The Pentagon's new math on U.S. injuries in Iraq

How to decrease the number of injured soldiers? Change the way you count them.

Published February 2, 2007 2:06PM (EST)

The Bush administration has come up with a sure-fire plan for reducing the number of U.S. soldiers injured in Iraq: Change the way that you count them.

As the New York Times reports this morning, a Pentagon Web site tally of U.S. "non-mortal casualties" in Iraq stood at 47,657 on Monday. The very next day, the same Web site contained no listing for "non-mortal casualties," but it did list 31,493 incidents as "total -- medical air transported."

The Pentagon's explanation?
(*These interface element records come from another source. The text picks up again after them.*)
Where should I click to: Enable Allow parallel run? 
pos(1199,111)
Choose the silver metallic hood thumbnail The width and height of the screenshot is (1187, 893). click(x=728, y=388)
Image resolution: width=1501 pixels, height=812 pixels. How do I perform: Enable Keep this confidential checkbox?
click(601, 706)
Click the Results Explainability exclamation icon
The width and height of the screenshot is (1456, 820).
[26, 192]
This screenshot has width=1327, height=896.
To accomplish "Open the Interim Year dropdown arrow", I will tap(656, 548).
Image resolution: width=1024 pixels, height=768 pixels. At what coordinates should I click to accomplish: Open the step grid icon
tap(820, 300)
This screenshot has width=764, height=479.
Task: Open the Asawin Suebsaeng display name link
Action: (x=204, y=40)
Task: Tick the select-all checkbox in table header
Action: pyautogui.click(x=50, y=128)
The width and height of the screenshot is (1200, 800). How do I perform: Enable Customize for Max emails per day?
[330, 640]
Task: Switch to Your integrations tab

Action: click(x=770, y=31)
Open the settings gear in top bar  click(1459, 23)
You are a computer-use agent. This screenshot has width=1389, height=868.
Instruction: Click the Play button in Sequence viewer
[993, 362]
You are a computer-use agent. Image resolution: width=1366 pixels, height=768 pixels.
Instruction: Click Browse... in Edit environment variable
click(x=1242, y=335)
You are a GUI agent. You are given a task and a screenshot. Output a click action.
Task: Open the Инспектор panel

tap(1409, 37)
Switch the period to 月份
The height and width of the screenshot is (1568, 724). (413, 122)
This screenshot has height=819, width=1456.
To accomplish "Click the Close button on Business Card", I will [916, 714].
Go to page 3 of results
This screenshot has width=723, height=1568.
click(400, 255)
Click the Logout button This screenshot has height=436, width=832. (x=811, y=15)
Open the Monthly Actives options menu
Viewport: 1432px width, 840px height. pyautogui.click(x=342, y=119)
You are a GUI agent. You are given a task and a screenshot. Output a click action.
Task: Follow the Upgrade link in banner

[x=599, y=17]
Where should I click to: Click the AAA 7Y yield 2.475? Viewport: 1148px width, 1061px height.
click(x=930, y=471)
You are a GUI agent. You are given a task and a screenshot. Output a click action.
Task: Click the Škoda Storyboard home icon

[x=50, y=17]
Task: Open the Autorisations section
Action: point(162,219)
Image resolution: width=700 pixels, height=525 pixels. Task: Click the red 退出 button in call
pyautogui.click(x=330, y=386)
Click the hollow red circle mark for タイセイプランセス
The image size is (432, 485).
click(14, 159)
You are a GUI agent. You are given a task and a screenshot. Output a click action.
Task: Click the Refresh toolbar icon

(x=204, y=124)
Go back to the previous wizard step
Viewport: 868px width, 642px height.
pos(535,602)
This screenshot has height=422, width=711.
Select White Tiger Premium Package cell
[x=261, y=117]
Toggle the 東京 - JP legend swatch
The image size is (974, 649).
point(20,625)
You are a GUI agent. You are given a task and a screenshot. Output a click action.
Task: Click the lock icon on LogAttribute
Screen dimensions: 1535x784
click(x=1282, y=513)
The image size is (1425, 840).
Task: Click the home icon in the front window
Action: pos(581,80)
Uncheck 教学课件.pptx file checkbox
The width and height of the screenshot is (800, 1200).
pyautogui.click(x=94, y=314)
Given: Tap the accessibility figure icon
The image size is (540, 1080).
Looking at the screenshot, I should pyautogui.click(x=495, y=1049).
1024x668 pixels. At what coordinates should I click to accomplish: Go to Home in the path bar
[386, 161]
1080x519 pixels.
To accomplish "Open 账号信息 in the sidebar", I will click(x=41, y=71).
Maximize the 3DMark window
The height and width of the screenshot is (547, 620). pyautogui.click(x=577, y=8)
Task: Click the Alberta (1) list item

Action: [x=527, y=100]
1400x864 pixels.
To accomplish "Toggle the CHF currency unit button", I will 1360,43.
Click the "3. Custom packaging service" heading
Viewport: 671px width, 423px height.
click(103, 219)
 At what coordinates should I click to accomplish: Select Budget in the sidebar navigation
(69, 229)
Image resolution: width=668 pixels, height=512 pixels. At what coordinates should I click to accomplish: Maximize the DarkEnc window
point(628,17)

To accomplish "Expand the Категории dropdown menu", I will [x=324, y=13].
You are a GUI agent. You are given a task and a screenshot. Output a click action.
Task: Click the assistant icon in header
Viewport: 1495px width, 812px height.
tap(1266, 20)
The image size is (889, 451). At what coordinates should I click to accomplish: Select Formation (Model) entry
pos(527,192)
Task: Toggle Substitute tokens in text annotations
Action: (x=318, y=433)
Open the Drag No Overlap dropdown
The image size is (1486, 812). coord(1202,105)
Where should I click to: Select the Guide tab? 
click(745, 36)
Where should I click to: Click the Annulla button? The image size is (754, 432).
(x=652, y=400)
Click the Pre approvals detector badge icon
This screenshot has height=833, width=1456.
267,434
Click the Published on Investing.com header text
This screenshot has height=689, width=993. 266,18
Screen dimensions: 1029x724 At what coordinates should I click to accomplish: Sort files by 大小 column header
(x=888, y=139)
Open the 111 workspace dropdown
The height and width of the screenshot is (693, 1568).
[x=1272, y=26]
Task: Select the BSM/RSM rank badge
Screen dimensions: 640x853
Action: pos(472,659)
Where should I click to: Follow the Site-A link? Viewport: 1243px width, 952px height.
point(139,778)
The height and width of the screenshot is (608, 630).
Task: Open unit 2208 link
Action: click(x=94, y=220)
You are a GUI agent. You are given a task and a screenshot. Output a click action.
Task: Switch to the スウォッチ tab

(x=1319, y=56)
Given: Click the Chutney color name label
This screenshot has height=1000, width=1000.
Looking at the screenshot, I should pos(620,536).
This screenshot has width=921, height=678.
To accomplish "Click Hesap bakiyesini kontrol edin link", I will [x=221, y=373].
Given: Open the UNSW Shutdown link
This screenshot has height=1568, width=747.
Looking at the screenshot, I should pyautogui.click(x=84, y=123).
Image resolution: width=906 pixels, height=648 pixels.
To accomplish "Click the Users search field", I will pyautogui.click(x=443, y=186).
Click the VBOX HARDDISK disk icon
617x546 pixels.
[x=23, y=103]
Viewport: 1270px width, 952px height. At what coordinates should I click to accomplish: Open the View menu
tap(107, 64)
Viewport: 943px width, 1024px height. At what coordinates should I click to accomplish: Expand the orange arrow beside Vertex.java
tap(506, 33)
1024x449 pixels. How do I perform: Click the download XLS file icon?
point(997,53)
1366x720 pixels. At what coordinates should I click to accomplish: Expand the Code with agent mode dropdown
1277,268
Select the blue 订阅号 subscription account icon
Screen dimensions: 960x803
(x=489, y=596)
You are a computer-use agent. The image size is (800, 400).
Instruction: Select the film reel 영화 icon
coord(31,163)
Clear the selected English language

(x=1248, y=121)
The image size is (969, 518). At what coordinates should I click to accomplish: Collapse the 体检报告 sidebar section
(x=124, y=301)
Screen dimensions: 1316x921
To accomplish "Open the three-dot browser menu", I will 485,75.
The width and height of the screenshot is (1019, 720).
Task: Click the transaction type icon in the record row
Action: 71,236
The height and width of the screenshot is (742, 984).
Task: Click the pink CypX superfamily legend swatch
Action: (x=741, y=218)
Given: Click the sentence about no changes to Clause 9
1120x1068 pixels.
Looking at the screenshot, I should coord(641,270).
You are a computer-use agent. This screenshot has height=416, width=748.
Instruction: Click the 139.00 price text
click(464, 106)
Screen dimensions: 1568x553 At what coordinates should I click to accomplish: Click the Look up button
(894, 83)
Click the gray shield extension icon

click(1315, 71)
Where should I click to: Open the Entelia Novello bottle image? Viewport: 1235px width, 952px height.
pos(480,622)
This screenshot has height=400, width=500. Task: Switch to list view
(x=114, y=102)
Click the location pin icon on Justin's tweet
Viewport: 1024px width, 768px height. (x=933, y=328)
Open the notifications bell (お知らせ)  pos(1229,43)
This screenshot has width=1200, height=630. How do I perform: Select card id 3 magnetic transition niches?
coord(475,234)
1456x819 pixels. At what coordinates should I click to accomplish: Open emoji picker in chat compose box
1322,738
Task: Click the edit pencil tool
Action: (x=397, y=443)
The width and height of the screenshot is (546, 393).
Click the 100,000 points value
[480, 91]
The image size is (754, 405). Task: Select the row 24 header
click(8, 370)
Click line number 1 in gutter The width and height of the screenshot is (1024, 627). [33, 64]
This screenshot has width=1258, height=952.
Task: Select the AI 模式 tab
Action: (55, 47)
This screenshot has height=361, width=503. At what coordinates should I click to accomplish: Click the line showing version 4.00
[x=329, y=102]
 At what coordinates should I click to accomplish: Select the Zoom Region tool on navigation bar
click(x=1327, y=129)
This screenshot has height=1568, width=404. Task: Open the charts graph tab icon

The old method of counting included what the Times calls "illnesses, minor injuries and injuries from accidents" and therefore might have confused people into thinking that U.S. soldiers have suffered more combat injuries than they actually have.

It's not an unreasonable argument, even if it comes from an administration that has pretty routinely monkeyed with the way statistics are reported in order to suit its political desires. But it's probably worth remembering here that the number of U.S. troops who would have been injured in Iraq if George W. Bush hadn't invaded the country -- and the number that who died there since he did. The first number would be right around zero. The second is 3,087.

By Tim Grieve

Tim Grieve is a senior writer and the author of Salon's War Room blog.